ここで、タヌキにまつわる豆知識を紹介します。

タヌキ寝入りの由来

「タヌキ寝入り」という慣用句は、タヌキが捕まりそうになったときや驚いたときに死んだふりをすることに由来します。
この行動は、生存戦略の一つで、一時的に気絶することで天敵を油断させ、その隙に逃げるというものです。このような行動は多くの哺乳類や昆虫にも見られます。

タヌキが慣用句に使われているのは、それだけ身近でその様子が観察される機会が多かったためでしょう。ちなみに、英語では「fox sleep」という表現があり、同じような習性を持つキツネが使われています。

同じ穴のムジナの由来

「同じ穴のムジナ」という表現は、一見違うように見えても実は同類であることを意味します。

この言葉は、悪いことをする人たちを指すネガティブな意味でよく使われます。ムジナは基本的にアナグマのことを指しますが、地域によってはタヌキを指すこともあります。

タヌキは自分で巣穴を掘らず、アナグマやキツネの巣に住み着くことがあり、ムジナとタヌキが同じ穴で生活する様子からこの言葉が生まれました。

ためフンの習性

タヌキは群れでトイレの場所を決め、同じ場所に排泄をします。この習性を「ためフン」と呼びます。毎日何頭も同じ場所で排泄をするため、その場所には排泄物が積み上がっていきます。

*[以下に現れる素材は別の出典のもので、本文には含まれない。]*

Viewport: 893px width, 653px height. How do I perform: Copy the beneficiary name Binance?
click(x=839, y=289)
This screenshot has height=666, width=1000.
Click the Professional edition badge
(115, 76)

ためフンが見つかると、タヌキがその近くに住んでいる証拠となります。一度トイレと決めた場所は、世代を超えて使われ続けることもあります。

木登りもできるタヌキ

タヌキはイヌ科の中でも珍しく、木に登ることができます。ただし、あまり上手ではありません。柿などを果実を捕食するために何とか登り切ることができ、降りる際も不安定ながらも降ります。

イヌ科の動物は木登りに向いていない体を持っていますが、タヌキはそれでも登り降りができるという点で器用ですね。

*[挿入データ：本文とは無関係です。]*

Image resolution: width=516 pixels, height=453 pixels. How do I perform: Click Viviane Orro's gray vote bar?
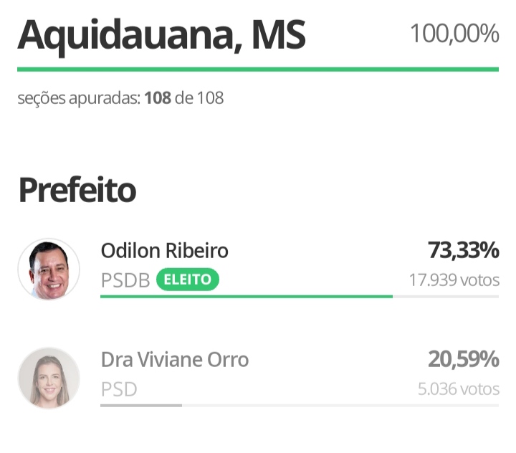point(141,405)
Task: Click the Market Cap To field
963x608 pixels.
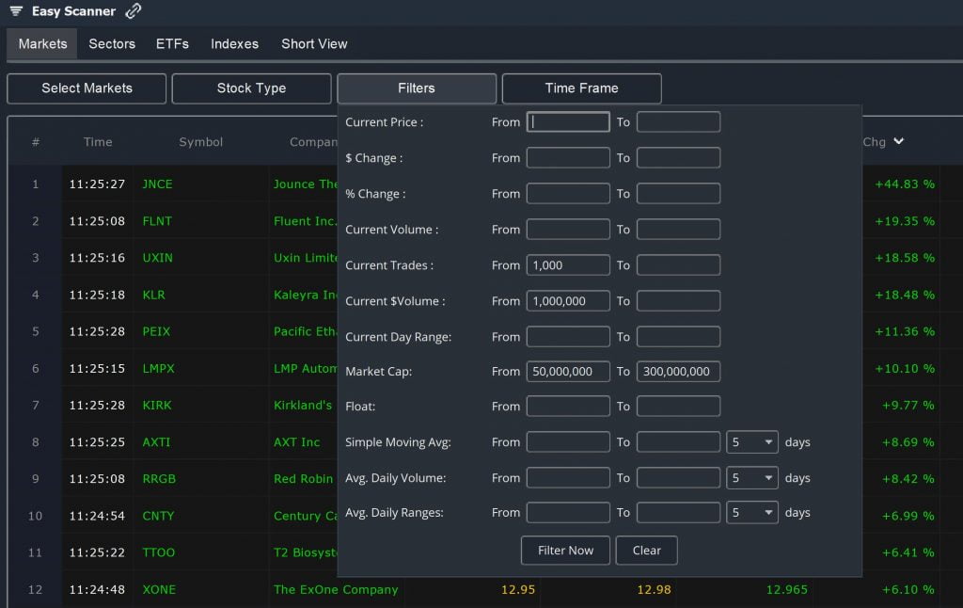Action: [678, 372]
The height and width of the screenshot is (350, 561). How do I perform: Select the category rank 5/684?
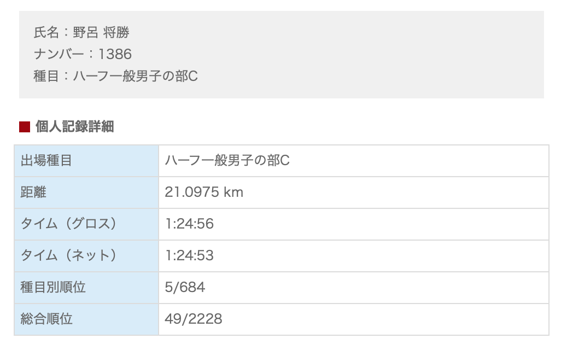point(185,287)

木の上で果物を取ったり、くつろいだりする姿も見られます。さらに、タヌキは泳ぐこともでき、1メートルほどのジャンプ力も持っています。足が速いわけではありませんが、その運動能力は侮れません。

他の類似動物との見分け方

タヌキは日本に古くから住む野生動物ですが、外来種のハクビシンやアライグマと姿が似ているため、しばしば間違われますが、簡単な見分け方を紹介します。

まずはしっぽの違いが最もわかりやすいとされています。タヌキのしっぽは先端が黒く、他の部分は体の色と同じで、太くてふさふさしています。長さは体長の3分の1程度で短めです。

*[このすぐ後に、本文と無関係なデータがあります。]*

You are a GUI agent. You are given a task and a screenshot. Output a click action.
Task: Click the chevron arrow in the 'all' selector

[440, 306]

ハクビシンのしっぽは黒くて細く、体長と同じくらいの長さがあります。アライグマのしっぽには縞模様があるので、最も見分けやすい特徴です。

もう一つ、タヌキとハクビシンの見分け方。顔に注目してください。ハクビシンの顔には中心に白い線が入っています。野生動物の姿は一瞬しか見られないことが多いので、しっぽや顔の特徴を覚えておくと良いでしょう。

タヌキまとめ

タヌキは何でも食べ、できることは何でもやるという勤勉な動物です。

しかし、人間の近くに暮らしているために、畑を荒したりゴミ捨て場などで残飯をあさったり、民家の軒下に住み着いたりすることから害獣とされることもあります。

あまり良いイメージを持たれないタヌキですが、古くから日本の里山に共存してきた象徴的な野生動物であることに変わりありません。これからもより良い関係を築くために、タヌキについて理解を深めていきたいですね。